21 Jun 2016

Yassmin Abdel-Magied: breaking stereotypes about Muslim women

From Nine To Noon, 10:10 am on 21 June 2016

25 year old Australian woman Yassmin Abdel-Magied is breaking stereotypes every which way.

Yassmin Abdel-Magied

Yassmin Abdel-Magied Photo: supplied

She is a mechanial engineer who works on an oil rig and a self-confessed petrolhead, she designed a race car and trained as a boxer for five years. Yassmin is also a Muslim on a mission to promote diversity.

At 16 Yassmin founded Youth Without Borders - an organisation that aims to empower young people to work together for positive change within their communities. Last year she published a memoir and was named Queensland Young Australian of the Year.

Interview highlights

Yassmin Abdel-Magied: I like to think of my life as a bit of a movie sometimes. So when the really tough times happen, I’m like ‘Righto, every movie, every story, needs to have some really difficult moments because nobody wants to hear that your life went perfectly if you’re going to tell a good story’.

I don’t necessarily go out wanting to do things because they break stereotypes. I do what I want and they just happen to break the stereotypes that people have.

For my parents as long as I followed the rules of faith – which were generally the rules of any faith, be a good person – everything else was negotiable.
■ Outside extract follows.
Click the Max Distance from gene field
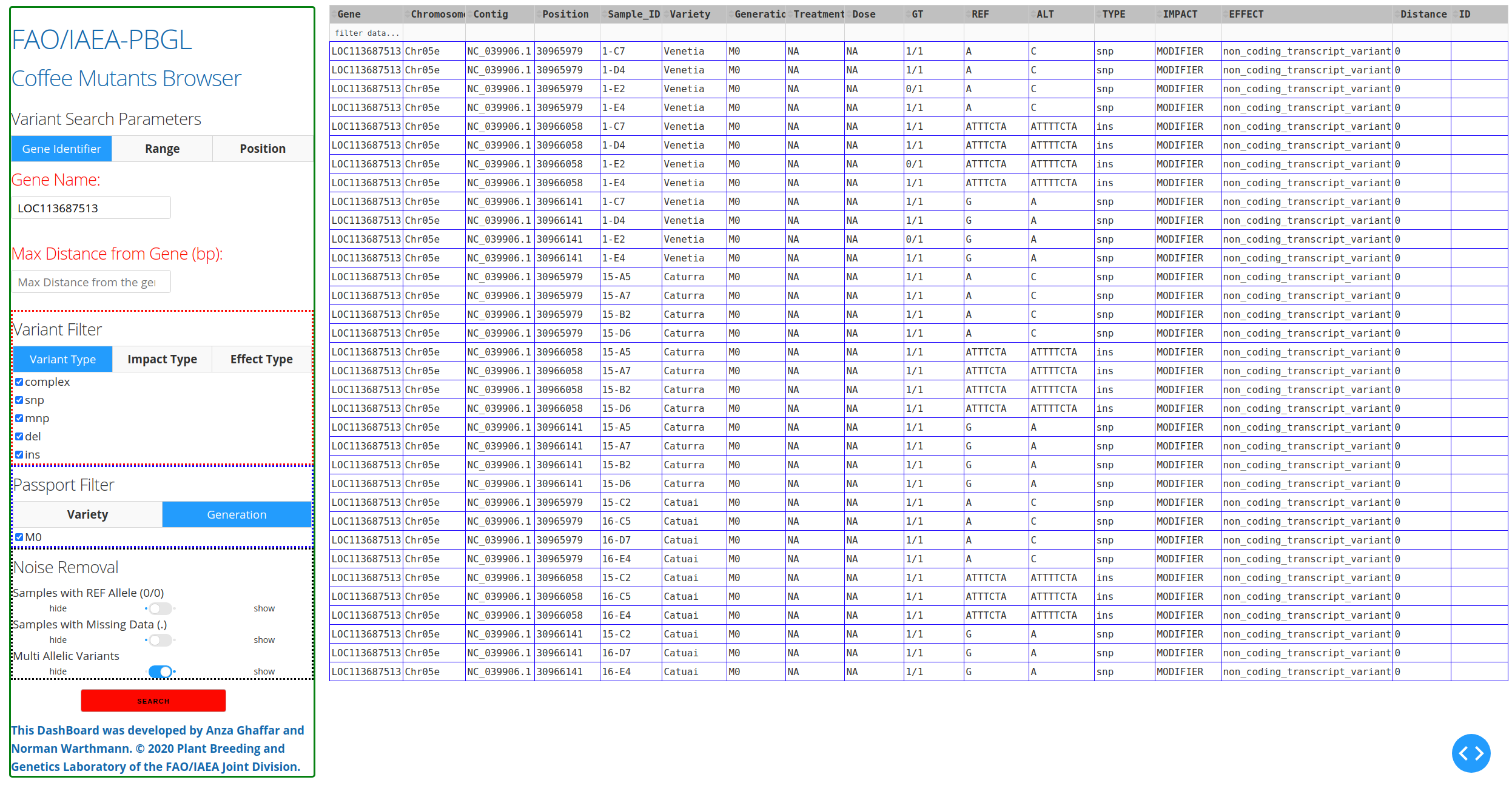 click(91, 282)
I’m not going to pretend there weren’t moments were I thought ‘Nobody else here is doing this. Should I continue?’ We take in all the signals around us and all the expectations from our parents, our schools, television and other media about what we should and shouldn’t be doing and what is right and not right. Particularly around gender – this is what young boys do and this is what young girls do, and this is the behaviour that’s accepted and rewarded and this is the behaviour that you will be punished or ostracised for.

If you can imagine every day of your life that you remember – as a young person in particular – an image of who you are is being built, when all of a sudden you are demonised. You are demonised for a faith that gives you direction and purpose. For me what happened during 9/11 was I went from being a kid who wore funny clothing to the face of all that is evil.
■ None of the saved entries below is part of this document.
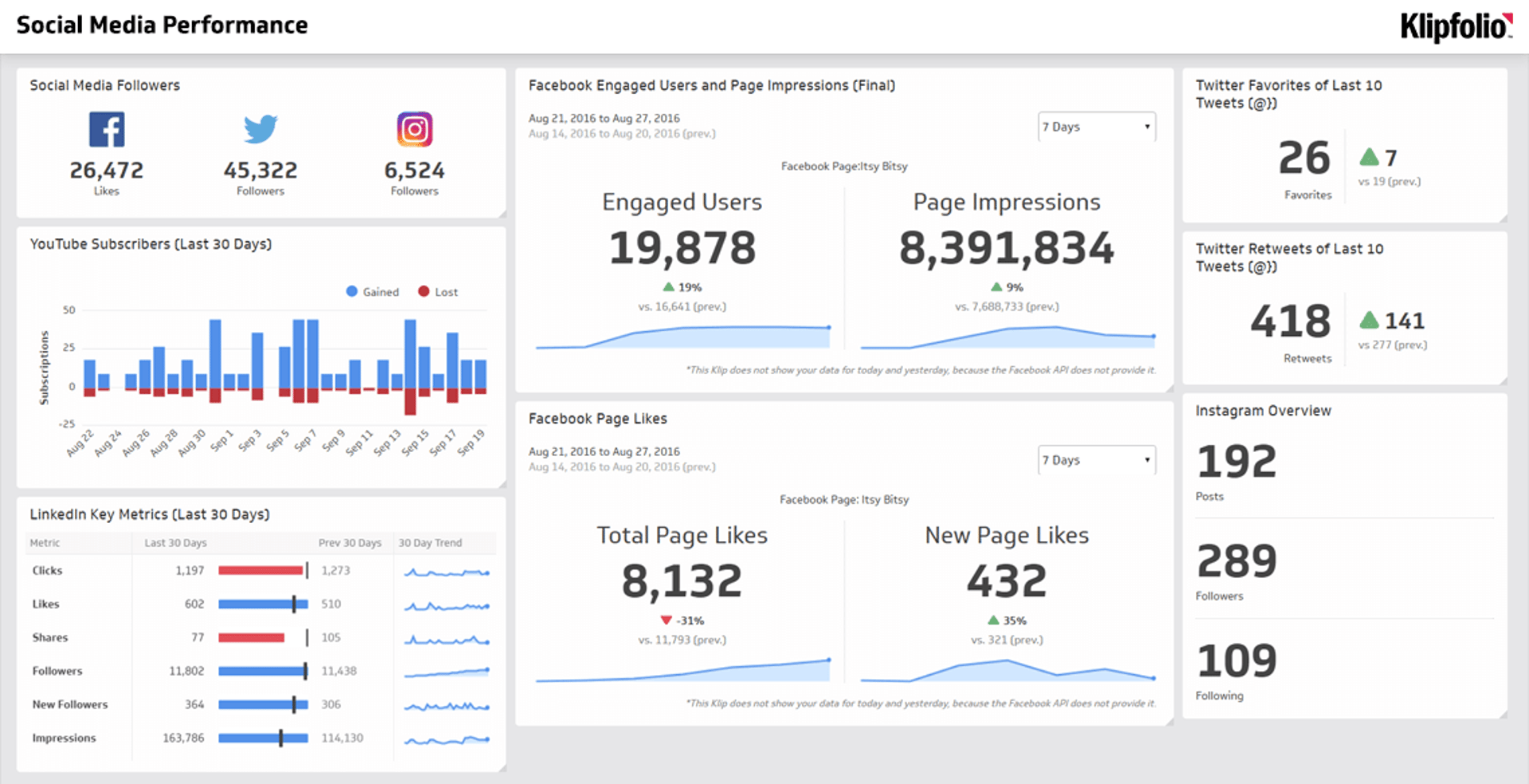Expand the LinkedIn Key Metrics panel header
1529x784 pixels.
click(150, 514)
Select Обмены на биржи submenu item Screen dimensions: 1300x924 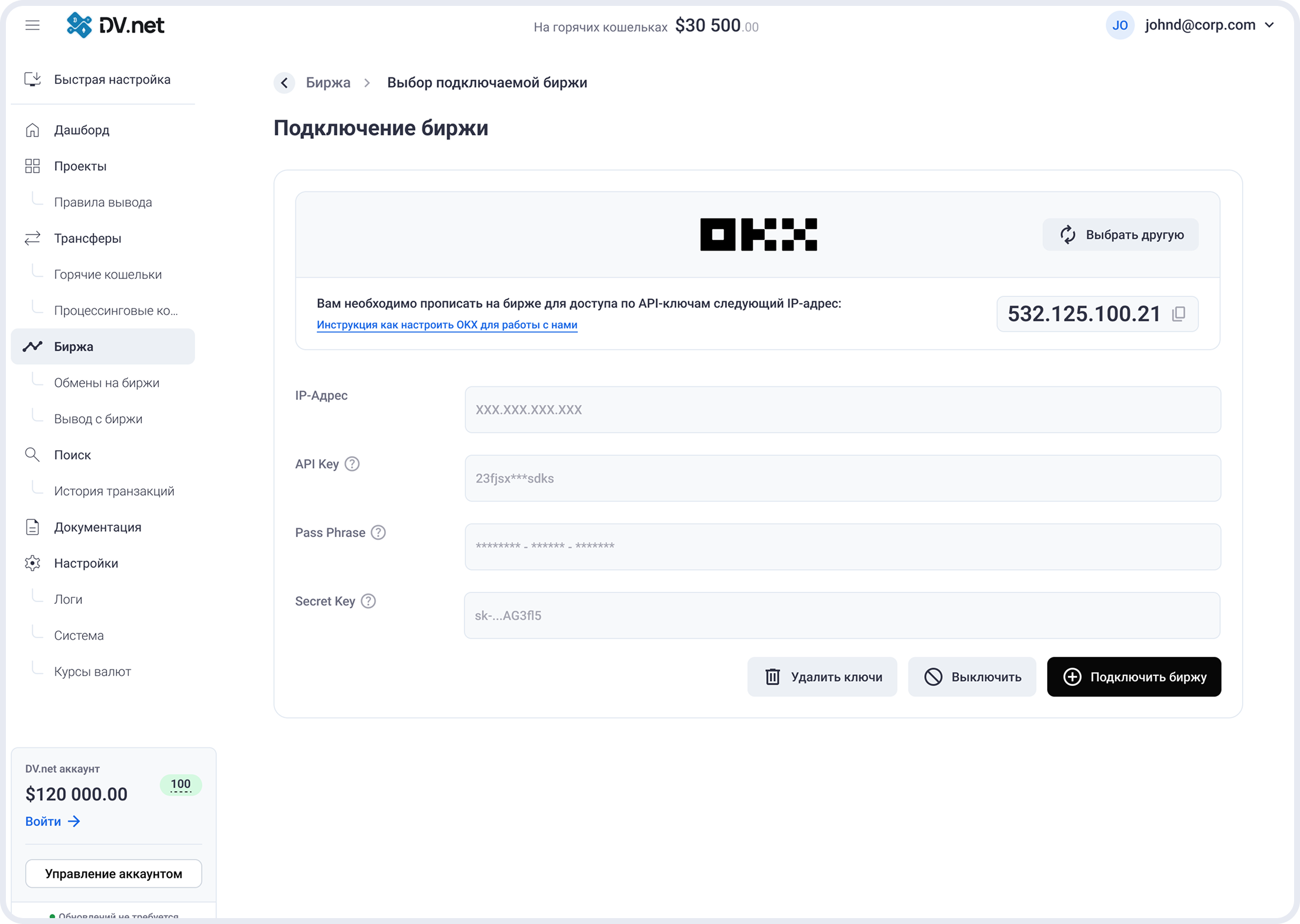pyautogui.click(x=106, y=383)
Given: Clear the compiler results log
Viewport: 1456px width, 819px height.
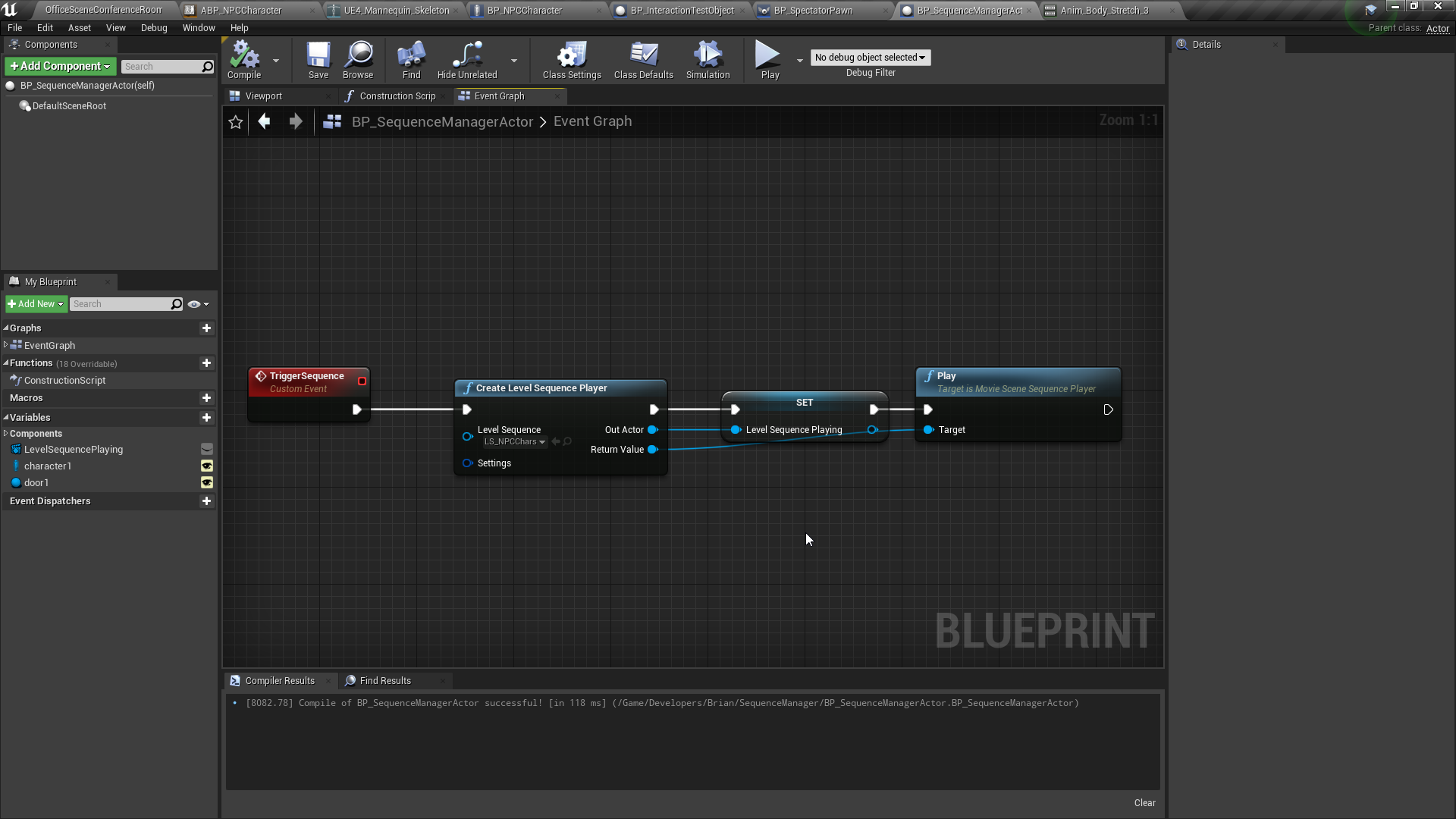Looking at the screenshot, I should (1144, 802).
What do you expect people to do if you say to them ‘You don’t belong here’? They will look for somewhere to belong to. They will look for somewhere to pin their identity. And there are people out there who are saying ‘Come join us, you’ll be welcome here’. And that is dangerous. It’s dangerous because you’re feeding into the very thing that you’re trying to fight.

This is probably one of my favourite stories: I had met this bloke on the rig, he was reading a motorcycle magazine and we started chatting about Ducatis. I chatted to him for a couple of weeks. I dind’t really talk about Islam that much, but a friend of mine messaged me on Facebook a few months later and said ‘Do you know so-and-so?’ I was like ‘Yes, how do you know him?’ She was like ‘His sister came up to me today and was talking about how this guy met some Muslim chick on a rig and went from being some racist redneck to someone who defends Muslim people all the time – and I don’t know what she did to him'. My friend was like ‘That sounds like Yassmin’.

Human connection can really erode so many of the stereotypes and so many of the lenses in which we see the world.

You might think ‘That’s too big. How am I going to change what people think?’ But ultimately at the individual level we all have the capacity to influence those around us.